Un altro problema rilevante emerso dal report riguarda la complessità nella gestione delle identità non umane. La proliferazione di sistemi e soluzioni diverse per la gestione dei cosiddetti secrets (come Hashicorp Vault, AWS Secrets Manager o Kubernetes Secrets) complica ulteriormente il quadro. Ogni azienda utilizza in media cinque diverse soluzioni di gestione dei secrets, aumentando la complessità operativa, ma soprattutto aumentando il rischio di configurazioni errate che possono esporre informazioni sensibili.

Inoltre, Entro Labs sottolinea come sia spesso trascurata la corretta manutenzione e dismissione delle identità non umane. Per esempio, il 91% dei secrets rimane duplicato e archiviato in più luoghi e una percentuale significativa di token appartenenti a ex-dipendenti non viene mai revocata, esponendo le aziende a rischi evitabili.

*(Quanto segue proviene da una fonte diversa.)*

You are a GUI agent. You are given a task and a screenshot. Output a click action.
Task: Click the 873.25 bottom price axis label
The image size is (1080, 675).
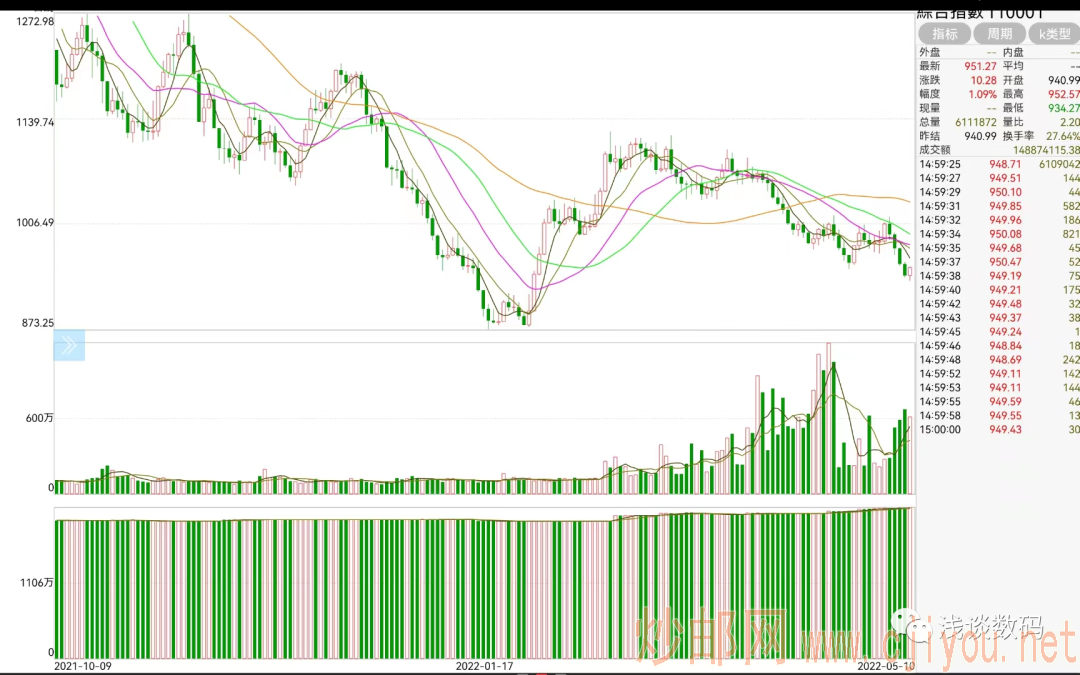pos(32,323)
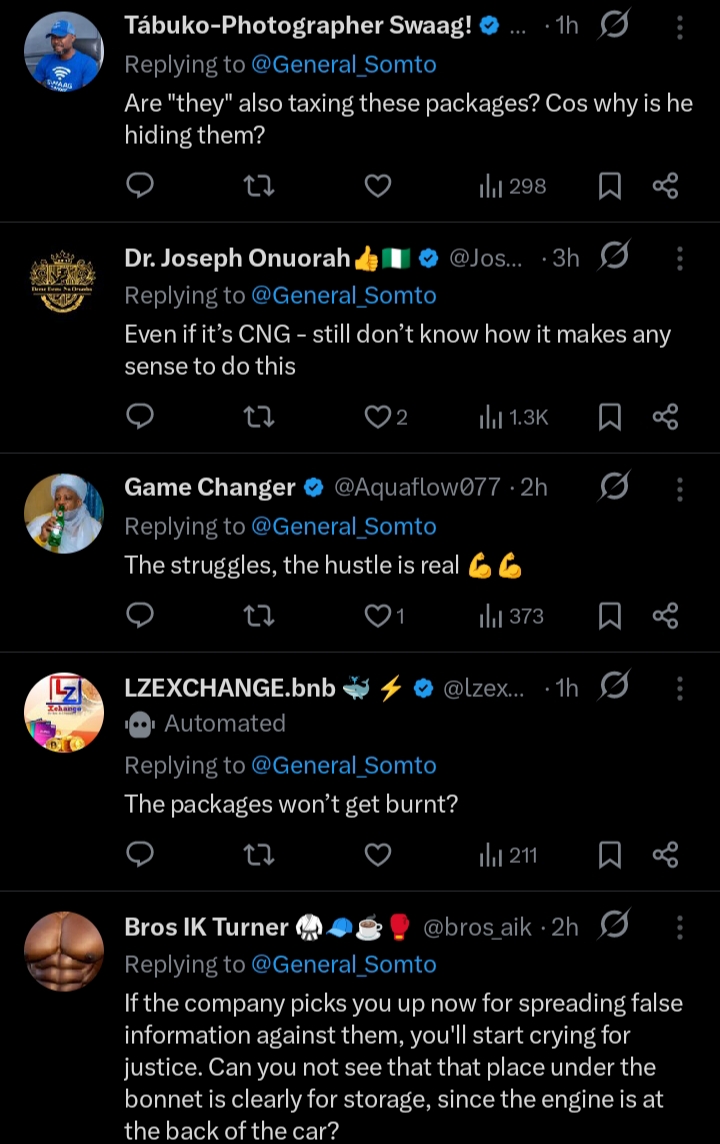Repost Dr. Joseph Onuorah's reply
720x1144 pixels.
pyautogui.click(x=259, y=416)
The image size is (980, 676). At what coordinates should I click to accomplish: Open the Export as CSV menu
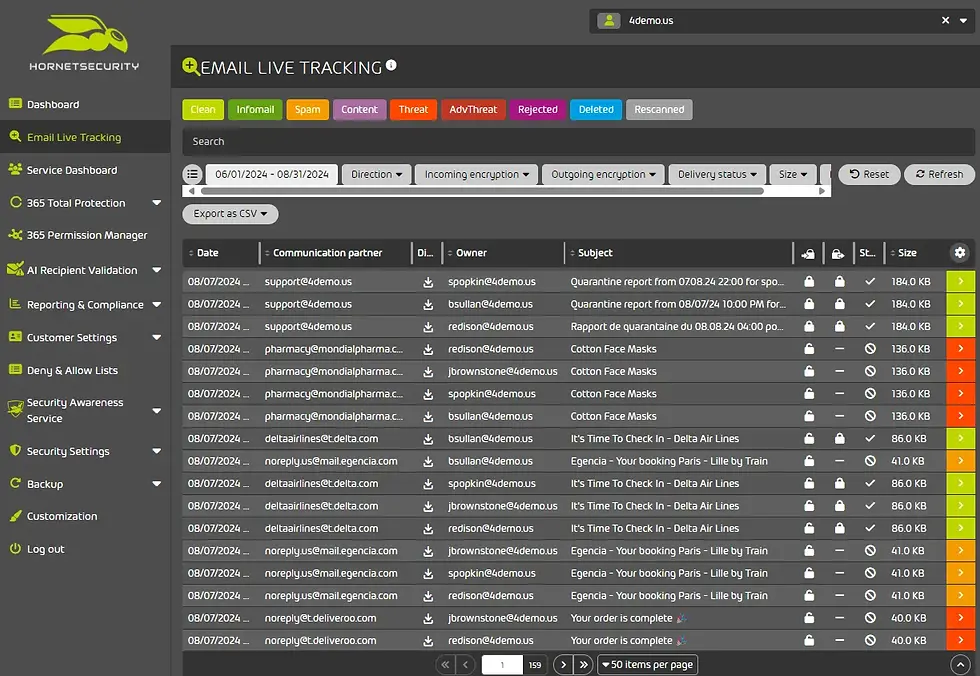tap(229, 213)
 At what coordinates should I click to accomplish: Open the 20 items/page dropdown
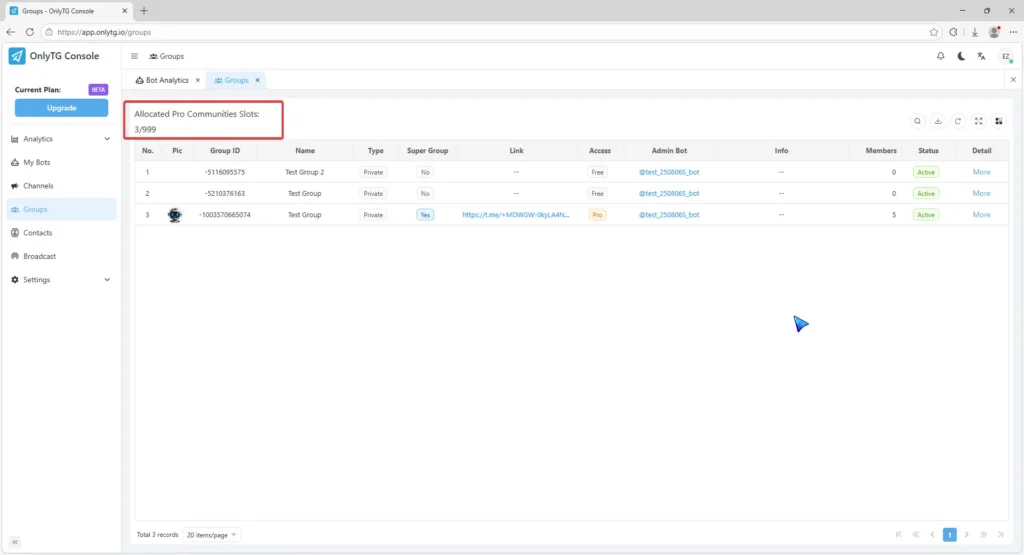point(212,535)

Inoltre, repository mal configurati, codice sorgente non sicuro o strumenti di collaborazione non adeguatamente protetti possono aumentare il rischio di esposizione dei secrets, che a sua volta può portare sia alla compromissione di dati sensibili, sia a minacce interne attive, cioè allo sfruttamento dei secrets a scopo malevolo da parte di persone all'interno dell'organizzazione, intenzionalmente o per negligenza.

Il problema aumenta nel caso dei (frequenti) ambienti in cui i deployment sono frequenti, dove la gestione dinamica dei secrets diventa ancora più complessa. Inoltre, il corretto utilizzo di meccanismi di cifratura durante l'archiviazione e la trasmissione dei secrets è un altro punto critico, dato che le aziende spesso falliscono nell'applicare in maniera coerente e corretta queste tecniche, incrementando il rischio di violazioni.

Come comportarsi

La soluzione per abbassare la soglia di rischio è la progettazione di architetture sicure capaci di isolare adeguatamente queste identità e proteggere le informazioni sensibili. Un obiettivo facile a dirsi ma difficile da implementare, perché la complessità di tali progetti aumenta esponenzialmente con il numero di sistemi e identità coinvolte. Le architetture inoltre devono rispettare rigorosi requisiti di conformità, che spesso richiedono l’implementazione di controlli di sicurezza aggiuntivi e una gestione precisa dei log di audit.

Un'altra esigenza è l’equilibrio tra automazione e sicurezza. L'automazione è essenziale per garantire l’efficienza operativa, ma dev’essere configurata in modo da prevenire l'abuso delle identità non umane e dei secrets, quindi pianificando con attenzione controlli che impediscano il superamento dei limiti di sicurezza.

Ai fini della sicurezza, un altro elemento mandatorio è la capacità di rilevare anomalie nel comportamento delle identità non umane. Si tratta dell’ennesima sfida difficile da vincere, dato l'elevato volume di transazioni automatizzate legittime che avvengono nei moderni ambienti IT. Tuttavia, la capacità di individuare comportamenti sospetti è fondamentale per prevenire attacchi mirati e ridurre i danni in caso di violazione. Il fattore chiave è la comprensione approfondita di come le identità non umane interagiscono con i sistemi, che è un risultato raggiungibile mediante una continua sorveglianza e un'analisi attenta.